A dark forest, unkempt hills and an overgrown road separated us from an abandoned insane asylum. However, this asylum represented a self-contained town more so than an institution. Once driven by its on-ground power plant, the hospital also had dormitory buildings, a kitchen, an administration building, a re-purposed and recently closed juvenile detention center, a children’s ward, and a psychiatric ward, amongst other facilities.

Venturing through the forest, up the hills, and beyond the overgrowth, we spotted the structure, camouflaged by dying vegetation.

Inside the children’s ward we went…



The building was a long hallway with eight similar wings adjoined, each with a curved array of windows facing outwards.


Separating these sections in the middle was a large cafeteria. “VIOLENCE IS NEVER THE ANSWER” had been painted on one wall. A broken pipe spewed water onto the mossy blue-green floor tiles. Across from the cafeteria was the dark descent into the basement. Hopping from wood panel to wood panel, we avoided the pools of water to catch a glimpse of what was lurking under the floor boards. Mostly empty rooms reflected our flash lights except for the costume room, still fully stocked with intricate dresses, shirts, and many other types of props once used in the hospital’s theater.

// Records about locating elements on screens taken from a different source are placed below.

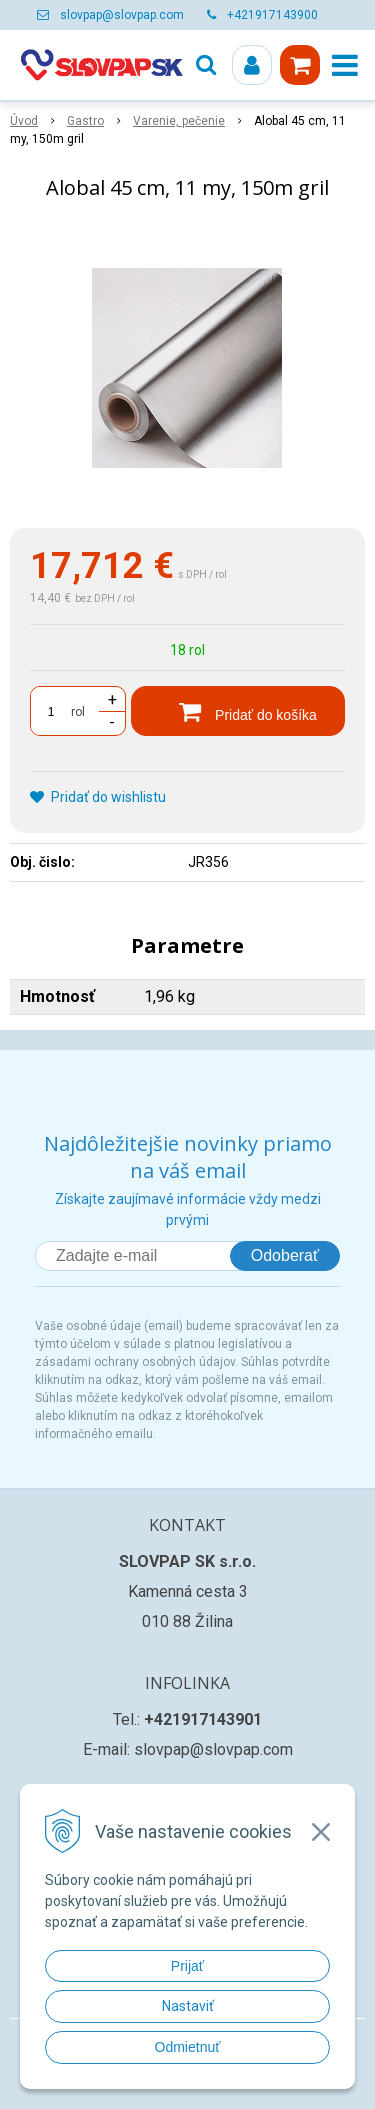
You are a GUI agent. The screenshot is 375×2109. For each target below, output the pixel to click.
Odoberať (285, 1255)
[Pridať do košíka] (238, 711)
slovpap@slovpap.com (122, 15)
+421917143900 (272, 15)
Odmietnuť (188, 2047)
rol (78, 712)
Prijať (187, 1966)
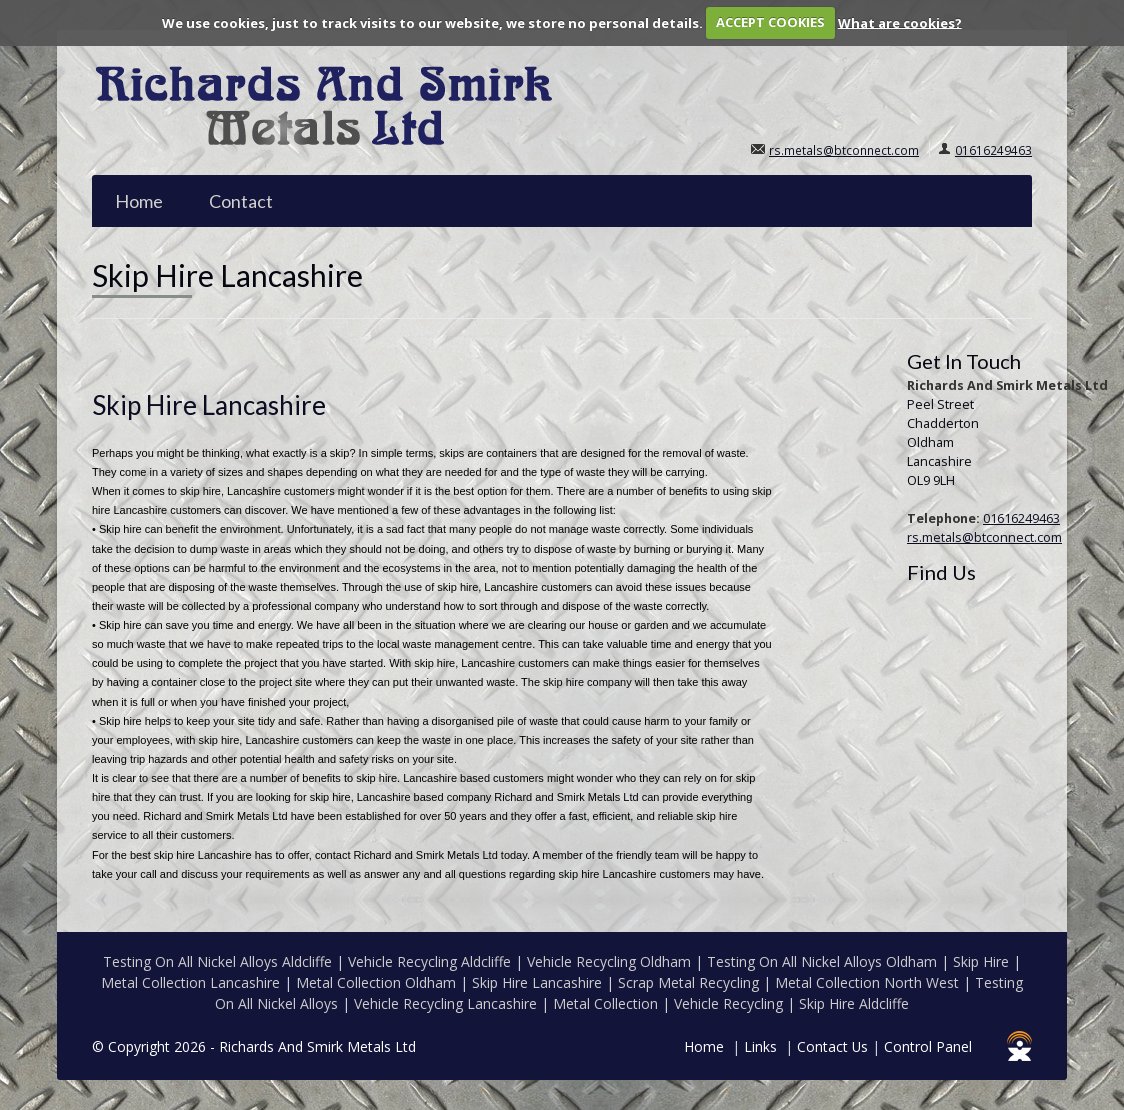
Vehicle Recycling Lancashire (447, 1003)
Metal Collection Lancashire (192, 982)
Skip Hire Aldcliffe (854, 1003)
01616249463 (993, 150)
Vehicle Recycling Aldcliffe (431, 961)
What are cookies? (900, 22)
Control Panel (928, 1046)
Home (139, 201)
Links (760, 1046)
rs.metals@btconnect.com (844, 150)
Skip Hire (983, 961)
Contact (241, 201)
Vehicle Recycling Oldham (611, 961)
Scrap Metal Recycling (690, 982)
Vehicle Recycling (730, 1003)
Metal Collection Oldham (378, 982)
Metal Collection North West (869, 982)
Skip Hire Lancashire (539, 982)
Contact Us (832, 1046)
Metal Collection (607, 1003)
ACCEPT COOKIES (770, 22)
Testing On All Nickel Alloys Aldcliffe (219, 961)
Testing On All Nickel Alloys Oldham (824, 961)
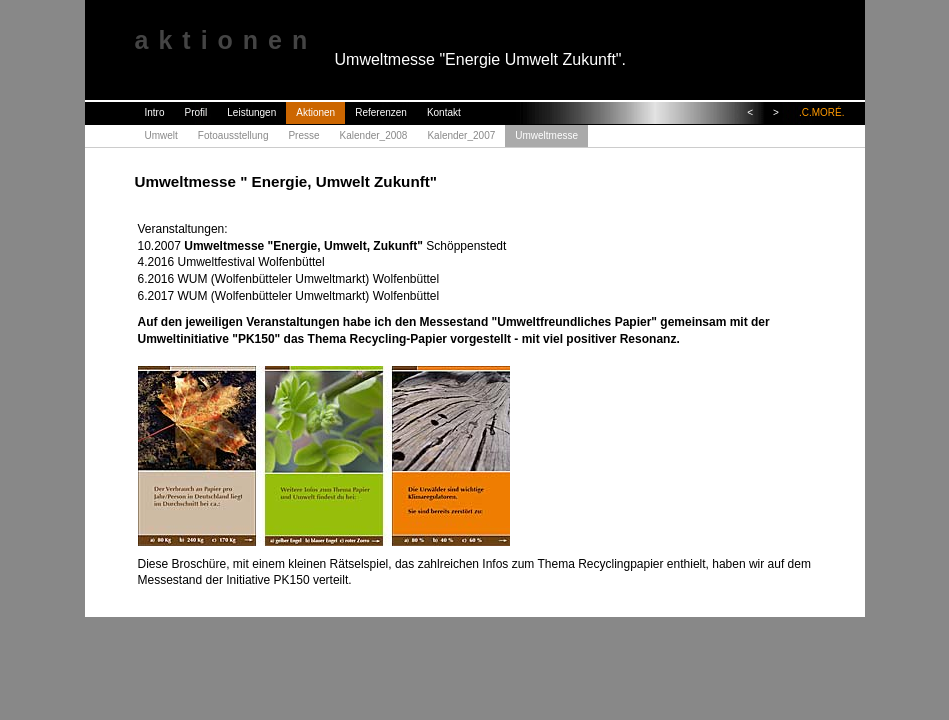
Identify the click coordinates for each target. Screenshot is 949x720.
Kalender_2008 (374, 135)
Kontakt (444, 112)
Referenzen (381, 112)
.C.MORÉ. (822, 112)
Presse (303, 135)
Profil (196, 112)
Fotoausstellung (233, 135)
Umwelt (161, 135)
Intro (155, 112)
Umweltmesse (546, 135)
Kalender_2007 (461, 135)
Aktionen (315, 112)
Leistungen (251, 112)
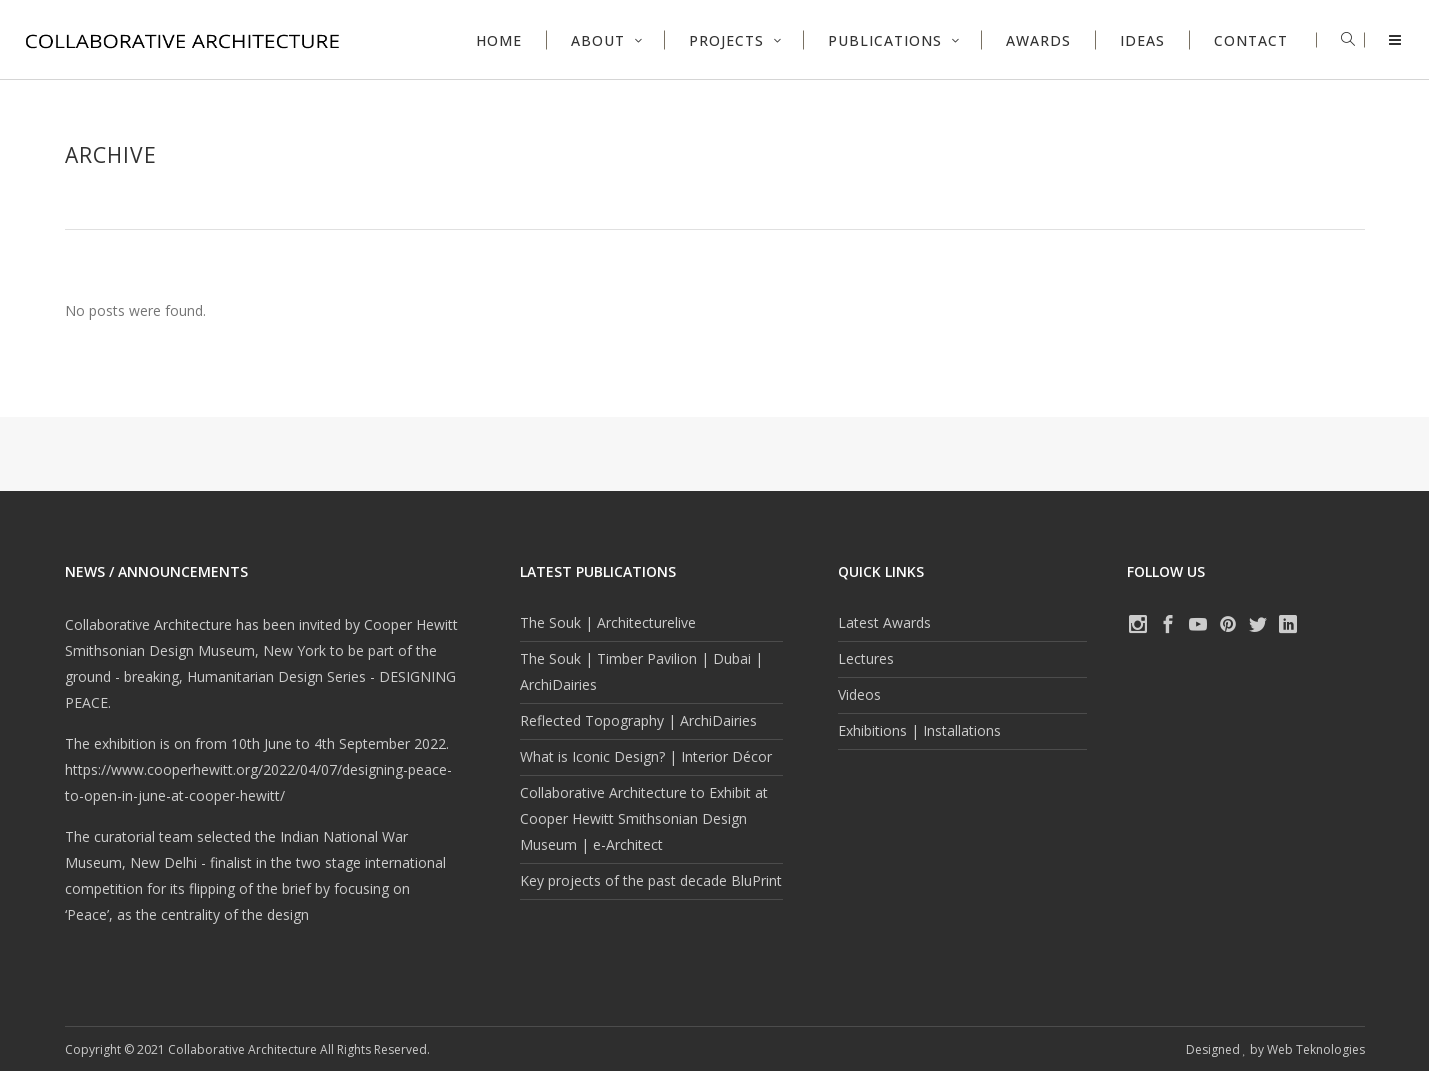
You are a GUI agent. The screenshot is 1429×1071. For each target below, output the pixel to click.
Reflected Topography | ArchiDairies (638, 720)
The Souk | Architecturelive (608, 622)
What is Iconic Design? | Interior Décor (646, 756)
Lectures (866, 658)
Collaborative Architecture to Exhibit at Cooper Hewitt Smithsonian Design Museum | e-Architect (644, 818)
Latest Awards (884, 622)
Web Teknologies (1316, 1049)
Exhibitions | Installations (919, 730)
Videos (859, 694)
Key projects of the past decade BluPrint (651, 880)
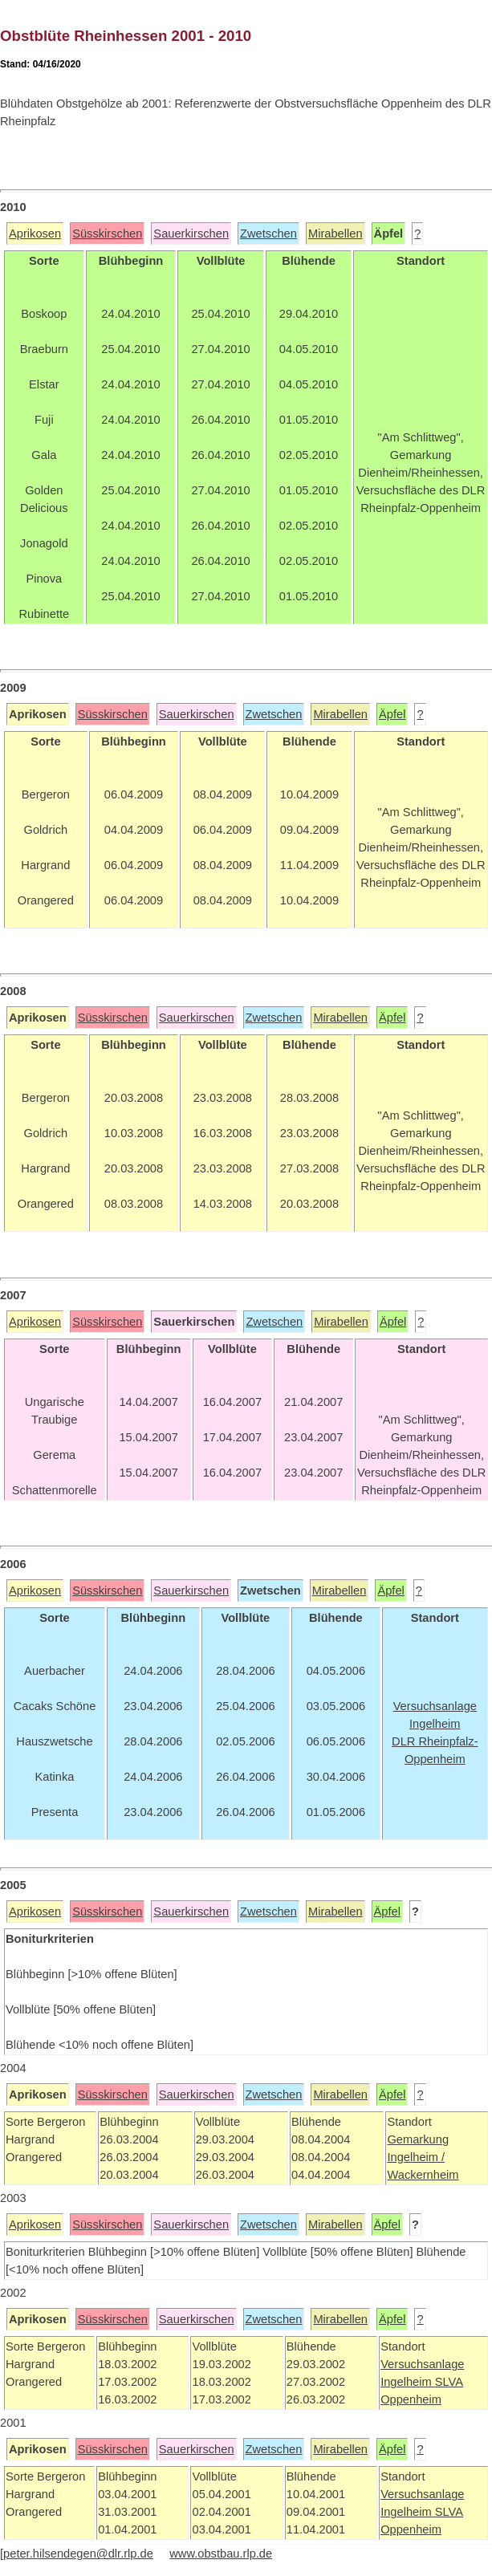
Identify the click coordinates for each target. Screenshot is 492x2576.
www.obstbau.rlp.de (220, 2553)
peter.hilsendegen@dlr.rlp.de (78, 2553)
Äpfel (392, 714)
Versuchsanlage (422, 2364)
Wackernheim (422, 2174)
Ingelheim (407, 2381)
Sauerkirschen (191, 233)
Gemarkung (418, 2139)
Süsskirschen (107, 233)
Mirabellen (335, 233)
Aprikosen (35, 233)
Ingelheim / (416, 2157)
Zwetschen (268, 233)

Up another set of stairs and we were back on the main floor looking at the large, boxy windows that would have “welcomed” guests into the building. Two sets of doors led us into a large, open theater. It was so dark that even a camera flash couldn’t distinguish what was occupying the space. We walked down to the stage, aisle by aisle. The seats were all still there, some open as if still in use. On the stage, an untuned grand piano sat, buried under inches of dust. The right side of the ceiling had collapsed, bringing down an accumulation of asbestos. We didn’t stick around much longer.

Across from the children’s ward was one of the many dormitory buildings. Once inside, hallways became identical, but the rooms did not.